В Лоретскую Санта Каза французские эксперты направились в первую же очередь. Монахи и папа тянули дело, как только могли, спасая сокровища ризницы, но в конце концов вынуждены были вывезти ценности в Рим, где уже готовился к отправке в Париж транспорт с награбленными по всей Италии сокровищами.

О том, что было потом, рассказал свидетель эва­куации ценностей, немецкий художник Реберг. Он записал: «Перед отправкой в Париж «Мадонну» можно было видеть во Французской академии в Риме, где ее с величайшей старательностью упаковали вместе с другими произведениями искусства…»

Но — читайте дальше! — «…При вскрытии в Париже ящика, в котором она находилась, вместо ори­гинала была найдена неукрепленная и поврежденная копия, причем все поиски, предпринятые с целью выяснения и отыскания оригинала, оказались безуспешными».

Грозил разразиться большой скандал, чрева­тый последствиями как для одной, так и для другой стороны. Но именно поэтому, пожалуй, он и не разразился. Сановники Ватикана, знали они истину или нет, в любом случае предпочитали делать вид, что ничего не знают. А французским чиновникам ведавшим эвакуацией картин, тоже было невыгодно поднимать шум, ибо ответственность перед своими властями за пропажу нести пришлось бы в первую очередь им.

Так это и осталось загадкой истории — как и куда исчезла картина, можно считать, в третий раз!
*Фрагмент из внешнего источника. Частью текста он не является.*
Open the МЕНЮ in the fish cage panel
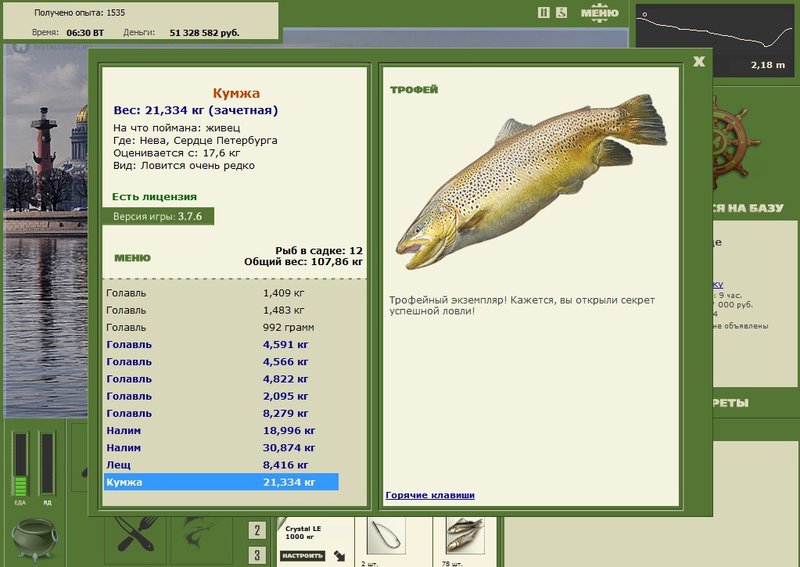Image resolution: width=800 pixels, height=567 pixels. 132,258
Возможно, что к ее исчезновению был причастен папский генерал Колли. Когда «Мадонну» привезли из Лорето, именно он поместил ее пока, до отправки, в Палаццо Браски — дворец своего друга, любимого племянника папы (ох уж эти папские племянники!) князя Браски. Правда, на некоторое время картину выставили в зале Французской академии, откуда она и должна была попасть в транспортный ящик, но поскольку, как мы знаем, в ящик попала не она, то не вернулась ли она тайно во дворец князя Браски?

С другой стороны, нетрудно предположить, что и среди французских чиновников, ведавших отправкой картин в Париж, тоже могли оказаться ценители искусства, знающие художественную и рыночную цену шедеврам Рафаэля.
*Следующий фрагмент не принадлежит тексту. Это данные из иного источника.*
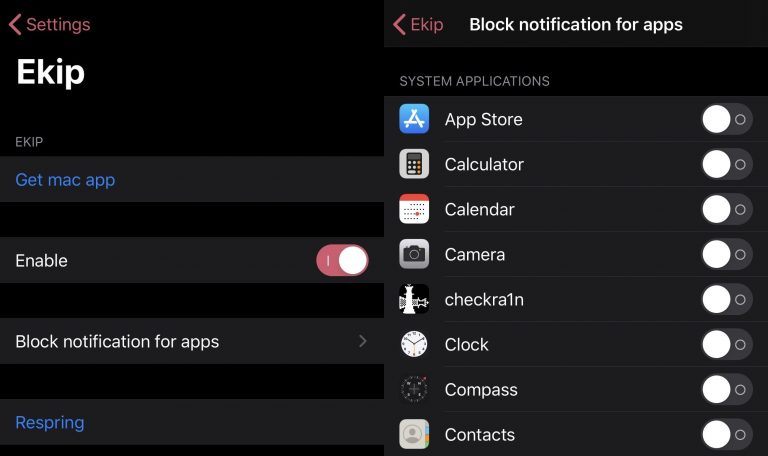Return to the Ekip page
The height and width of the screenshot is (456, 768).
[418, 24]
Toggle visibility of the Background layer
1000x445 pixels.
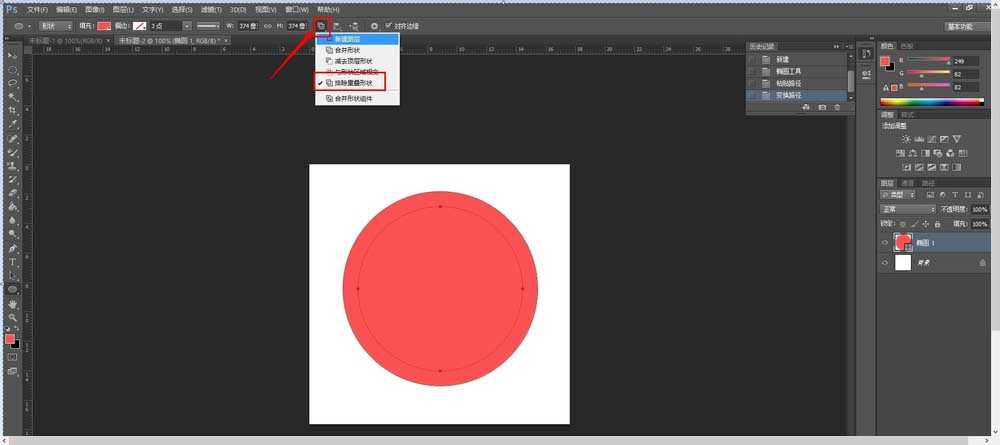coord(885,263)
В любом из этих случаев возникает один каверзный вопрос. В Лорето, как свидетельствовали очевидцы, «Мадонна» еще в первой половине XVIII века была подменена. Может быть, даже не один раз. Но если там была лишь плохая копия, то почему же при отправке в Париж исчезла именно она, одна из всего собрания итальянских ценностей?

Было тут и еще одно странное привходящее обстоятельство: «Мадонна ди Лорето» не числилась в списке картин, отобранных французами в качестве контрибуции, хотя и должна была отправиться вместе с ними. Почему? Оказывается, ее купили в порядке частной сделки для Наполеоновского музея в Париже, где к тому времени собралось уже около сорока произведений Рафаэля (и, конечно, не его одного). Тем, пожалуй, обиднее была пропажа, концы которой французским властям так и не удалось найти.
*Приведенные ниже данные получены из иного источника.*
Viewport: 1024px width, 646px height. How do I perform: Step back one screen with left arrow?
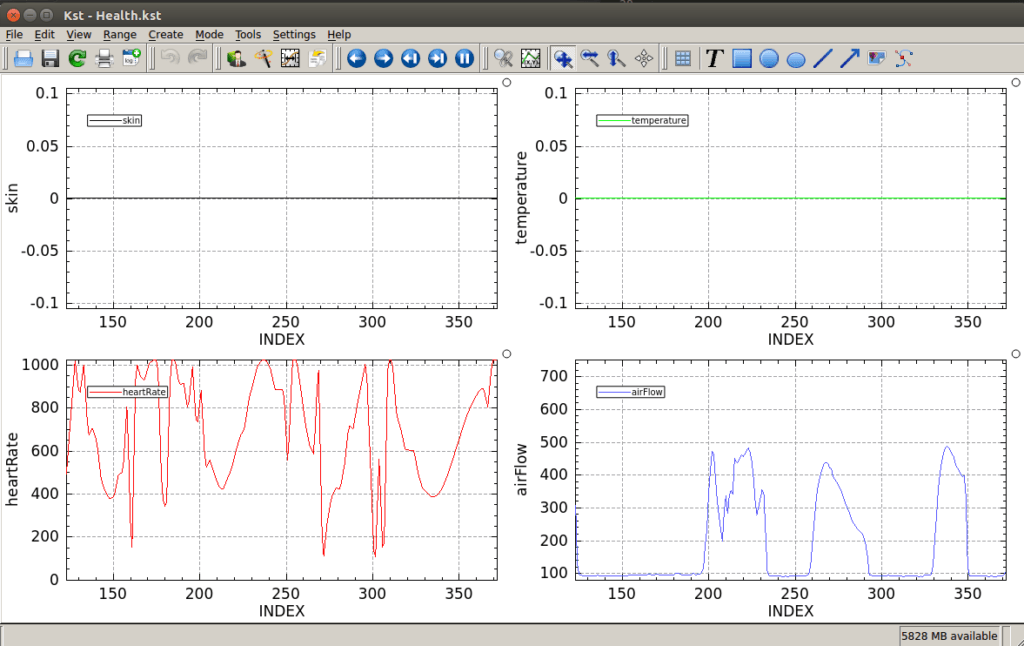tap(356, 59)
Чтобы сгладить конфуз, пришлось выставить в музее то, что обнаружили в ящике, и выдать это за подлинник. Но соседство с подлинными шедеврами Рафаэля было столь невыгодно для плохонькой копии, что через несколько лет ее поспешили сплавить в какой-то монастырь под Парижем.

А в Лувре вместо нее появился… еще один экземпляр той же «Мадонны». Его привез в Париж некий участник итальянского похода французской армии и уступил в 1816 году королю Людовику XVIII, сменившему Наполеона на посту главы государства, за 80 тысяч франков. Король был доволен — неуловимая «Мадонна ди Лорето» попала-таки в Лувр.

Но, увы, и здесь произошла осечка. В 1848 году (когда Людовика XVIII уже не было в живых, а сменивший его на престоле герцог Орлеанский был свергнут июльской революцией) искусствовед Вааген подверг этот экземпляр, 32 года выдаваемый за подлинник, уничтожающей критике и безоговорочно доказал, что это всего лишь чья-то плохая копия.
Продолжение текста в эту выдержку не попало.